He closed the fan, and, leaning back in his chair, shaded his eyes with
his hand. "When the lights are out," he said; "when forever and a night
the actor bids the stage farewell; when, stripped of mask and tinsel, he
goes home to that Auditor who set him his part, then perhaps he will be
told what manner of man he is. The glass that now he dresses before tells
him not; but he thinks a truer glass would show a shrunken figure."
He sat in silence for a moment; then laughed, and gave her back her fan.
"Am I to come to Westover, Evelyn?" he asked. "Your father presses, and I
have not known what answer to make him."
"You will give us pleasure by your coming," she said gently and at once.
"My father wishes your advice as to the ordering of his library; and you
know that my pretty stepmother likes you well."
"Will it please you to have me come?" he asked, with his eyes upon her
face.
She met his gaze very quietly. "Why not?" she answered simply. "You will
help me in my flower garden, and sing with me in the evening, as of old."
"Evelyn," he said, "if what I am about to say to you distresses you, lift
your hand, and I will cease to speak. Since a day and an hour in the woods
yonder, I have been thinking much. I wish to wipe that hour from your
memory as I wipe it from mine, and to begin afresh. You are the fairest
woman that I know, and the best. I beg you to accept my reverence, homage,
love; not the boy's love, perhaps; perhaps not the love that some men have
to squander, but my love. A quiet love, a lasting trust, deep pride and
pleasure"-At her gesture he broke off, sat in silence for a moment, then rising went
to the window, and with slightly contracted brows stood looking out at the
sunshine that was slipping away. Presently he was aware that she stood
beside him.
She was holding out her hand. "It is that of a friend," she said. "No, do
not kiss it, for that is the act of a lover. And you are not my
lover,--oh, not yet, not yet!" A soft, exquisite blush stole over her face
and neck, but she did not lower her lovely candid eyes. "Perhaps some day,
some summer day at Westover, it will all be different," she breathed, and
turned away.
Haward caught her hand, and bending pressed his lips upon it. "It is
different now!" he cried. "Next week I shall come to Westover!"

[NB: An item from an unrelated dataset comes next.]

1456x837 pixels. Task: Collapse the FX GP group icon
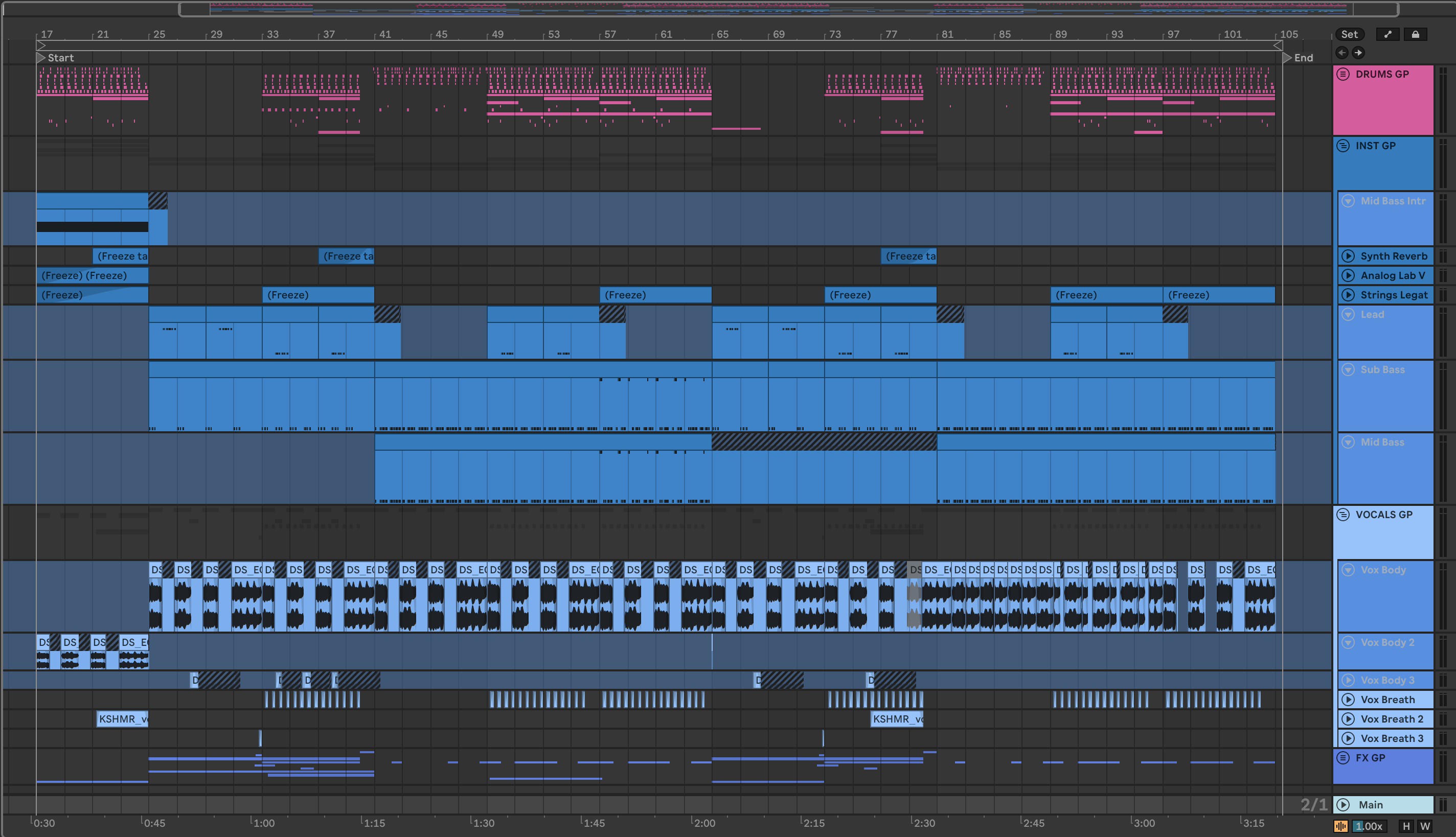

He led her back to the great chair, and presently she asked some question
as to the house at Fair View. He plunged into an account of the cases of
goods which had followed him from England by the Falcon, and which now lay
in the rooms that were yet to be swept and garnished; then spoke lightly
and whimsically of the solitary state in which he must live, and of the
entertainments which, to be in the Virginia fashion, he must give. While
he talked she sat and watched him, with the faint smile upon her lips. The
sunshine left the floor and the wall, and a dankness from the long grass
and the closing flowers and the heavy trees in the adjacent churchyard
stole into the room. With the coming of the dusk conversation languished,
and the two sat in silence until the return of the Colonel.